Aim:
Rewrite the data below, starting with the line that contains "You are a computer-use" and going on through the end of the data, replacing "screenshot" with "screen capture" and keeping everything else the same. Leave the pictures out of the rewritten version.

(Page and screen pointing data)
● ● ● ● ● ● ●

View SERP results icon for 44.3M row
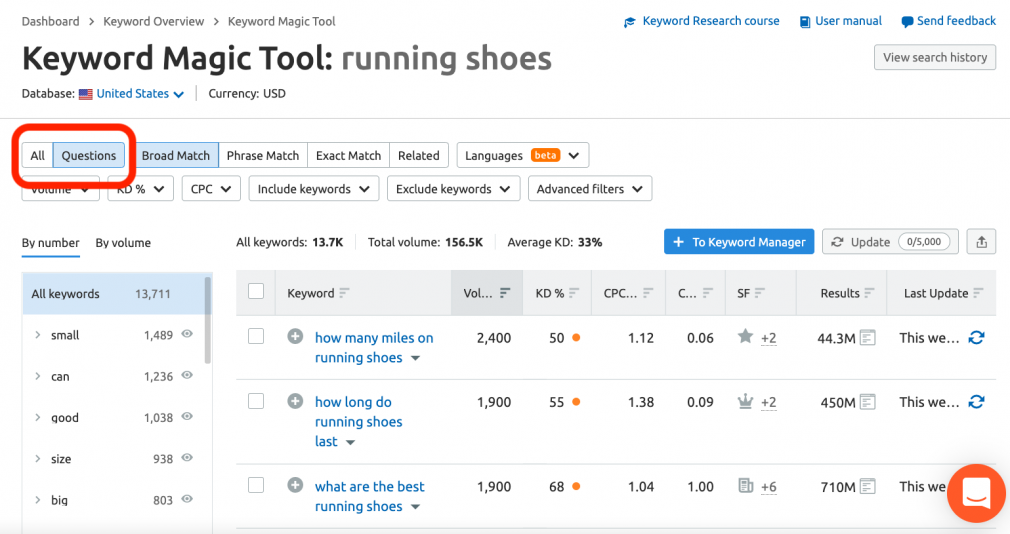 coord(868,338)
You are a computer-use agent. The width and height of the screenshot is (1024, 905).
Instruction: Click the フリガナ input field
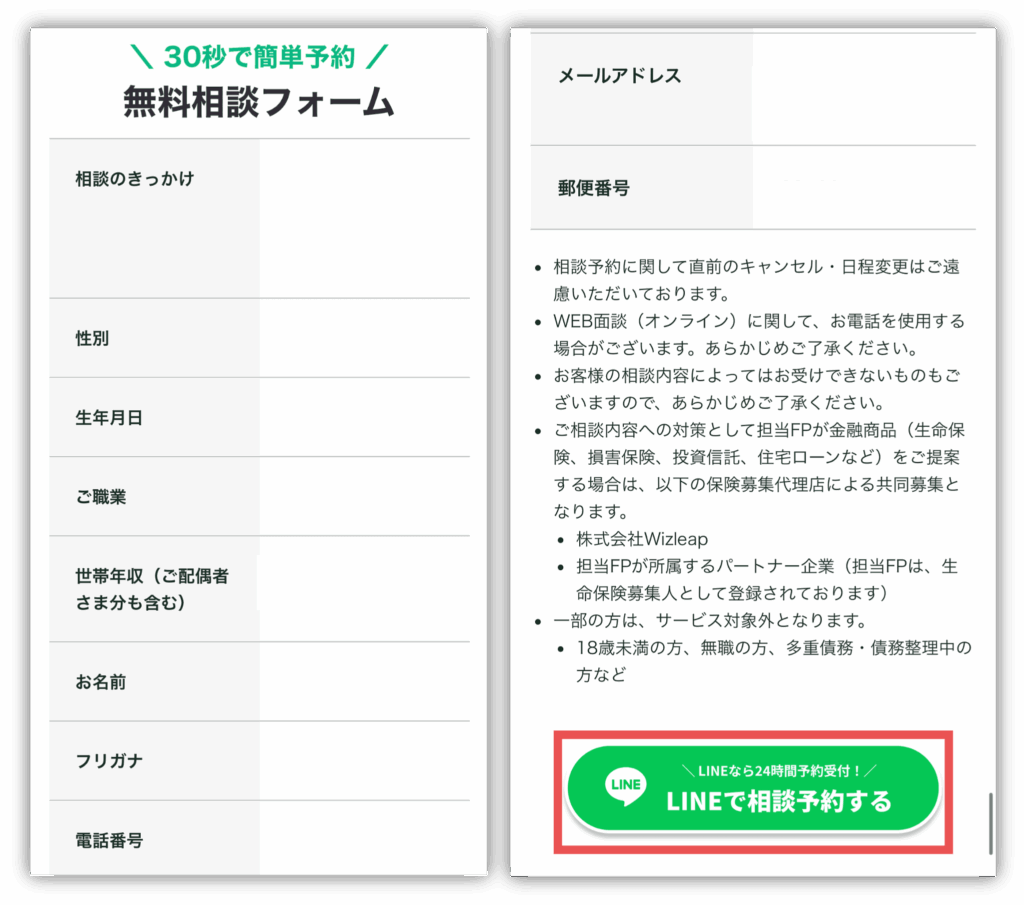coord(364,761)
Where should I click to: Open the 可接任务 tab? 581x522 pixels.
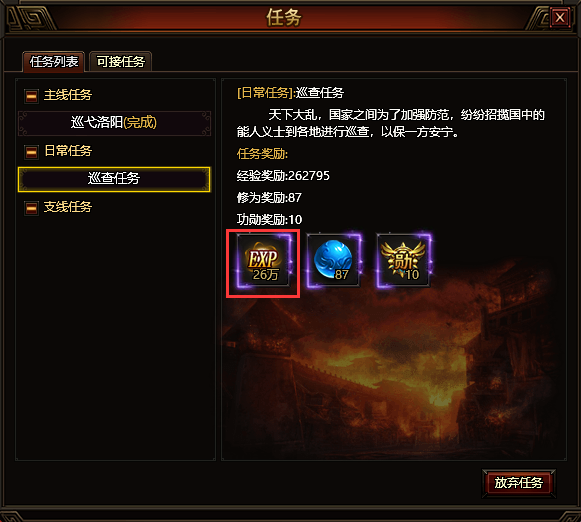(120, 61)
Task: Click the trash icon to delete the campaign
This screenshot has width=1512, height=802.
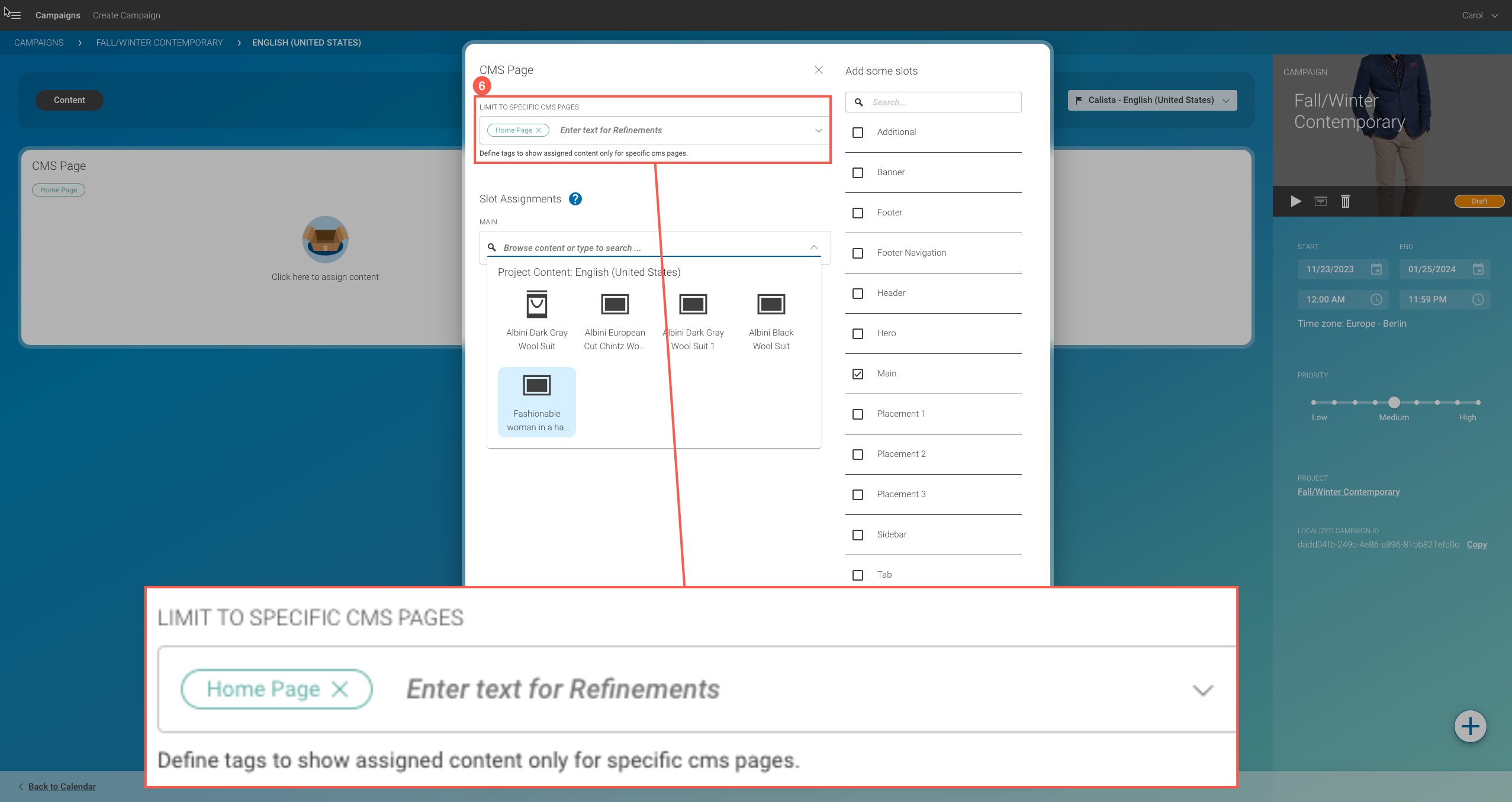Action: click(1345, 201)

● ● ● ● ● ● ●

Output of the exercise:
You are a computer-use agent. The width and height of the screen capture is (1024, 905).
Instruction: Click the フリガナ input field
coord(364,761)
Where should I click to: Open the 可接任务 tab? 581x522 pixels.
(120, 61)
Task: Click the trash icon to delete the campaign
This screen capture has width=1512, height=802.
Action: click(1345, 201)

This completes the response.